His resumé is intimidatingly impressive (re: it begins with “he was born in Russia to a family of professional ballet dancers), but his demeanor is about as down-to-earth as it gets. Soft-spoken and cool as a cucumber, Ilya’s quick-witted humor is a stark contrast to the detached pas de deux he choreographed while struggling through the composition of his final dissertation. On the first day of rehearsal, Mr. Kozadayev shared with us the story of his study of kinesics (gestures), his battle with writer’s block towards the end of his final evaluation on the subject, and the role that experience played in inspiring Moonlight. The result of many nights spent sleepwalking through his empty mind, the pas is a haunting expression of the frustration and solitude that erupts from a lack of inspiration, set to the gorgeous Beethoven classic, Moonlight Sonata.
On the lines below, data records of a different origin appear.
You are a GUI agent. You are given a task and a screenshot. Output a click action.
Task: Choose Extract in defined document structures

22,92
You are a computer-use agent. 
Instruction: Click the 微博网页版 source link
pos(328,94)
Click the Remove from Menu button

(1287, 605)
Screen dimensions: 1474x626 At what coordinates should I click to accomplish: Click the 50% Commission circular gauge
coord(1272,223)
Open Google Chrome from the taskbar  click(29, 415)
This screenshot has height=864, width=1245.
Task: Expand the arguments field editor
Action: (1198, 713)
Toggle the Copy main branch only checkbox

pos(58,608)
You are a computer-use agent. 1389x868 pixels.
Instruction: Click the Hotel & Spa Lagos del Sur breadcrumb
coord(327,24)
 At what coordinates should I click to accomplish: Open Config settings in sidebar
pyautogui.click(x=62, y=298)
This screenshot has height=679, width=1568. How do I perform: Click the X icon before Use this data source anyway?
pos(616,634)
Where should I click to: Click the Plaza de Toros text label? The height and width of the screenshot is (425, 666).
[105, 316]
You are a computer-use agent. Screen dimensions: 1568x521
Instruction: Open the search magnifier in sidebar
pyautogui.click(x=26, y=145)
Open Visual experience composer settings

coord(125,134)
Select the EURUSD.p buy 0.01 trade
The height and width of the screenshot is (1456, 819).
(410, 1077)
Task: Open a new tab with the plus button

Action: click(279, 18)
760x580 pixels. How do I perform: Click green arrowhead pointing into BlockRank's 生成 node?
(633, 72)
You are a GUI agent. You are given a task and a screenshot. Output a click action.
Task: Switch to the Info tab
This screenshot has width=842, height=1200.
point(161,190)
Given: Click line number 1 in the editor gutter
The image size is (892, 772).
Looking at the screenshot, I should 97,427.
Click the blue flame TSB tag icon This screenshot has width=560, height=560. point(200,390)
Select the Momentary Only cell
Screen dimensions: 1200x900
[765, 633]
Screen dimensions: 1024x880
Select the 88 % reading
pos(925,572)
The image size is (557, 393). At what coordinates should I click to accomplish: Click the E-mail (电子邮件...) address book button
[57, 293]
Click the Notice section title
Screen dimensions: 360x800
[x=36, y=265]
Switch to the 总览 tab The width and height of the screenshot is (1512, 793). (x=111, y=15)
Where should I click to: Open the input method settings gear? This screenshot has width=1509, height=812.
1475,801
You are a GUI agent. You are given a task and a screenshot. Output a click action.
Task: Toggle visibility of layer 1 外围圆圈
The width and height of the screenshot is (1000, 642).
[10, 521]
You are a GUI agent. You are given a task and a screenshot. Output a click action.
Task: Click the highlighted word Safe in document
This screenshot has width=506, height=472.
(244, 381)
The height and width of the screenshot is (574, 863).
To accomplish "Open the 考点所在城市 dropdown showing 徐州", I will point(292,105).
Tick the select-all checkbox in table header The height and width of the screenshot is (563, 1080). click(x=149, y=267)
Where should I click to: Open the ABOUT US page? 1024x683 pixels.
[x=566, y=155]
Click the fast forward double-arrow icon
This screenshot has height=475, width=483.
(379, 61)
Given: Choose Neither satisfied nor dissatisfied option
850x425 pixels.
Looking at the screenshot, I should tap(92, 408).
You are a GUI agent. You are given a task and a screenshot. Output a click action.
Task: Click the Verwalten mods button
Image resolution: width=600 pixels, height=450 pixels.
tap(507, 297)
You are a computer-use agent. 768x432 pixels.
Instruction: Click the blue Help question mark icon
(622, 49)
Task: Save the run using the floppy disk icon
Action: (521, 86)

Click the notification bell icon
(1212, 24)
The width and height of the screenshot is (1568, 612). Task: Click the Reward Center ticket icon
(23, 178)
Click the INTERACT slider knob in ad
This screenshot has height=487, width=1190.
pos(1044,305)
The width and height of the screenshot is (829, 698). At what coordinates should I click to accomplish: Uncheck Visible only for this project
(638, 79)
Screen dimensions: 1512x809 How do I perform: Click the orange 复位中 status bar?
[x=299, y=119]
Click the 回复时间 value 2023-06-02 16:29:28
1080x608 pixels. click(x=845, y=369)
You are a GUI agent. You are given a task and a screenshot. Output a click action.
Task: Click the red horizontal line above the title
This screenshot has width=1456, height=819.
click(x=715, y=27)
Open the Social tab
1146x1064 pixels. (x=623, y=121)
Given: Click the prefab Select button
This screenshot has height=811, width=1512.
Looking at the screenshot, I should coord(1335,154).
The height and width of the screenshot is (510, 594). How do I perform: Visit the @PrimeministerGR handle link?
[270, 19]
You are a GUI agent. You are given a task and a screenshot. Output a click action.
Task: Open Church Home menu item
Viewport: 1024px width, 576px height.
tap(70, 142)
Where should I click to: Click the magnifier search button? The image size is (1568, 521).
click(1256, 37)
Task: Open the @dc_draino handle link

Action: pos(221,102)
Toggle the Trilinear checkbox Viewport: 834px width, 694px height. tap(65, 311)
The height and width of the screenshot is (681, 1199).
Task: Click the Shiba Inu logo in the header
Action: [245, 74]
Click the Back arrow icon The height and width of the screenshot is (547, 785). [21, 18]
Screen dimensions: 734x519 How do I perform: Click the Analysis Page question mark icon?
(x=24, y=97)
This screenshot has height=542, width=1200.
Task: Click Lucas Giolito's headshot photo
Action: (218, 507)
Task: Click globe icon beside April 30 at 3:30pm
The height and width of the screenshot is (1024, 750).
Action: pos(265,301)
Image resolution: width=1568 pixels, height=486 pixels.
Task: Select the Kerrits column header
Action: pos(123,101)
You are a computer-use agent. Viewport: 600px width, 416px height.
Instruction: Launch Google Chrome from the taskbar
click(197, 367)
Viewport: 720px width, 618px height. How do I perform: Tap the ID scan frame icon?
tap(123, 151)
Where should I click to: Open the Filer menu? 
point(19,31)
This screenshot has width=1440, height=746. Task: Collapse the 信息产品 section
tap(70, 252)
This piece is unlike anything I’ve ever danced; It’s loose, and heavy, but also delicate enough to resemble an insomniac’s walk on the moon. The emotional portrayal requires complete dissolution to the outside world, leaving me with nothing but the music and my own violently void thoughts. There’s something really therapeutic in surrendering yourself to utter inanition and using movement to lend a voice to that frustration. It is times like these when I realize what a powerful tool dancing has proven to be for my currently inconscient mind.